(TASK TO CARRY OUT) Using the data below, set down every line from the one containing "Task: Click the white" through the one containing "Given: Select the December 1, 2023 axis label", inclusive and unchanged. Pictures are to be skipped.
DATA TO EXAMINE below:
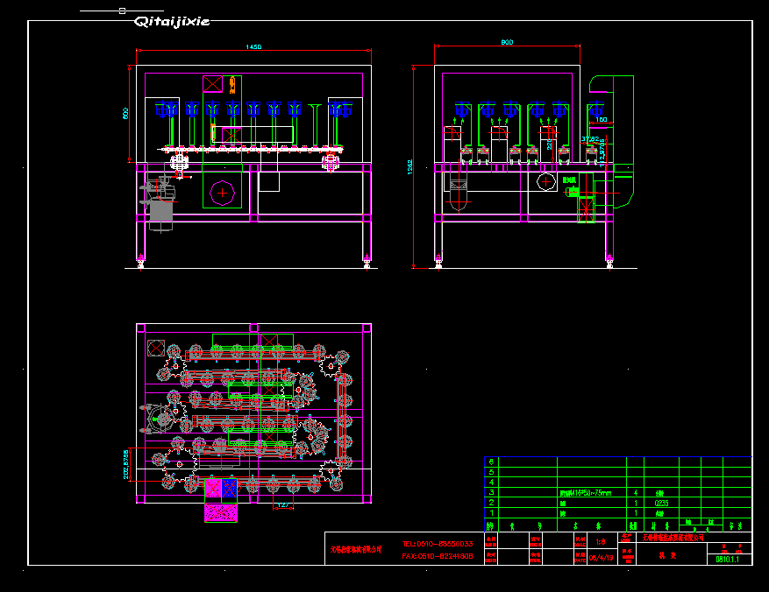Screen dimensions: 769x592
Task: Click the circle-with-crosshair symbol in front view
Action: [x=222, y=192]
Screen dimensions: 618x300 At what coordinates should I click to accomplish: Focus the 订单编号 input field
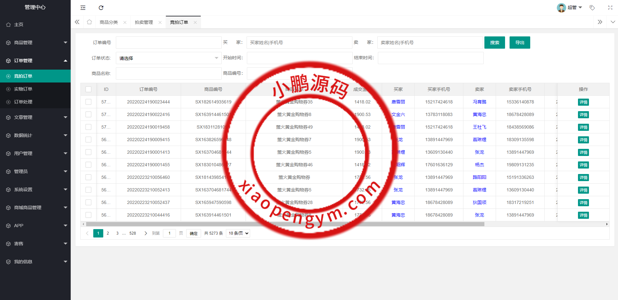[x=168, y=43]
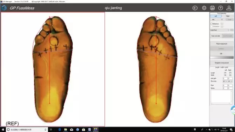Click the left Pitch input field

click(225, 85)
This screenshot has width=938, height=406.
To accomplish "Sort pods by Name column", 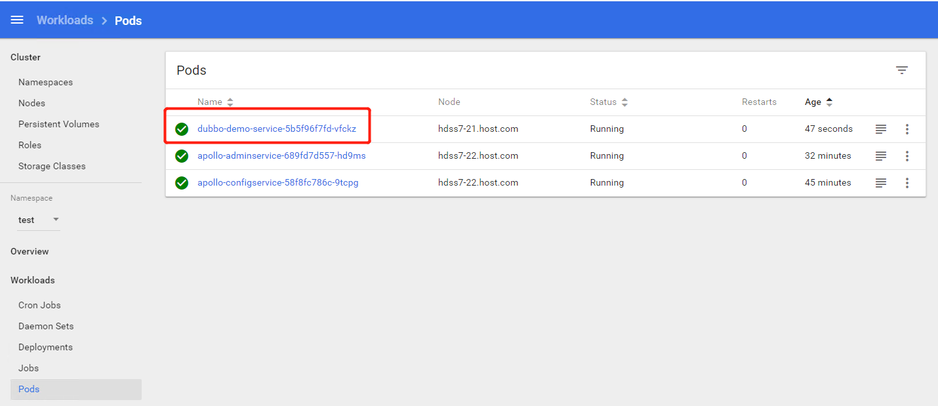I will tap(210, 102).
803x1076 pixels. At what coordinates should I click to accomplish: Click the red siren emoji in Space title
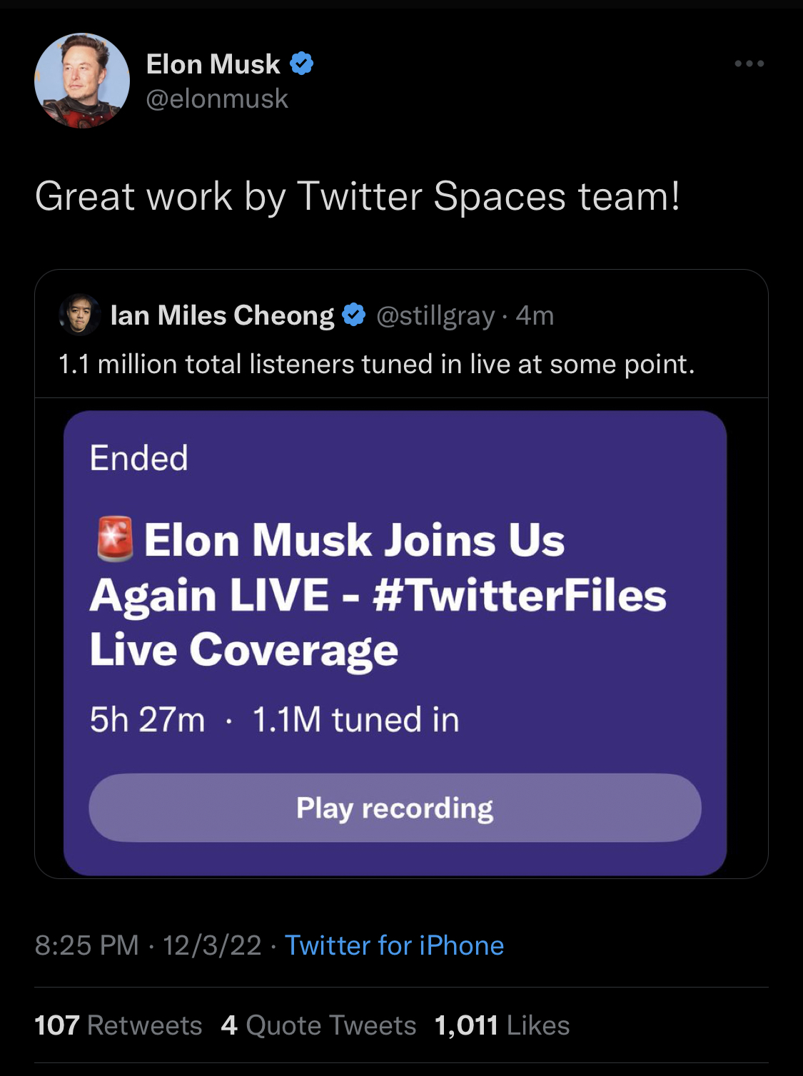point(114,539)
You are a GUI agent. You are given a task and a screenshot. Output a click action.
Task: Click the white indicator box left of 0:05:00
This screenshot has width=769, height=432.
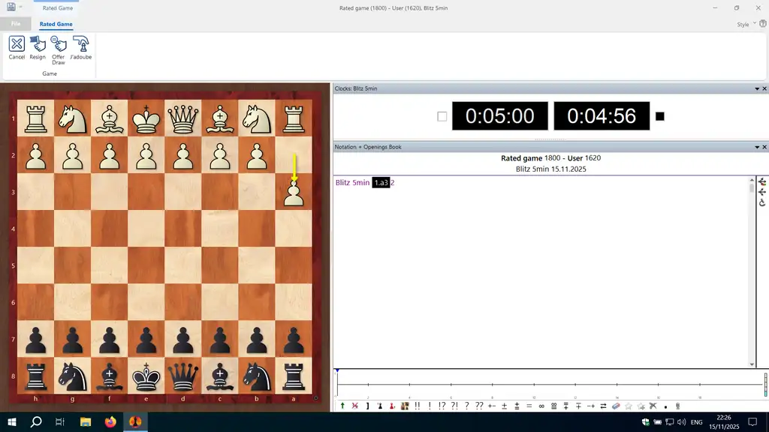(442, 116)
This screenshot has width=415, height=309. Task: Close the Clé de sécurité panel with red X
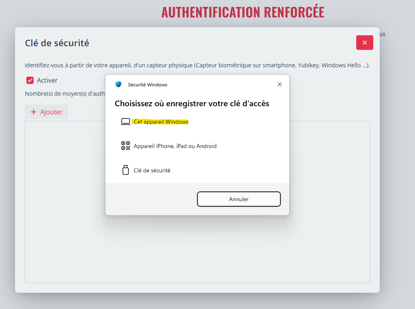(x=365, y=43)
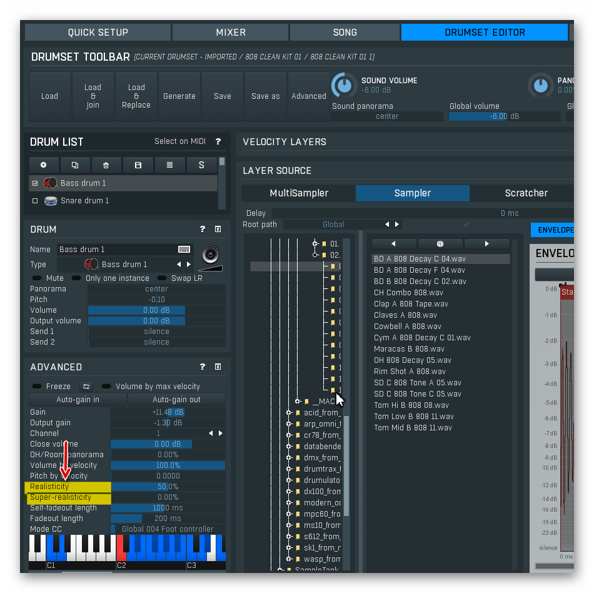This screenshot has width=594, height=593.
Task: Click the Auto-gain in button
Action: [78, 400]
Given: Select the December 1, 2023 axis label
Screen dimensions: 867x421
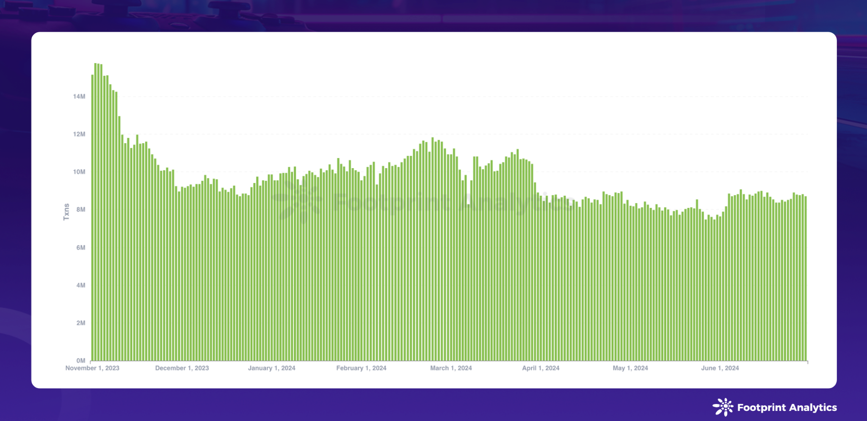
End of DATA TO EXAMINE.
(TASK RESULT)
Task: Click the white indicator box left of 0:05:00
This screenshot has width=769, height=432.
(442, 116)
This screenshot has width=415, height=309. Task: Close the Clé de sécurité panel with red X
(x=365, y=43)
This screenshot has width=594, height=593.
Task: Click the Auto-gain in button
Action: [78, 400]
Given: Select the December 1, 2023 axis label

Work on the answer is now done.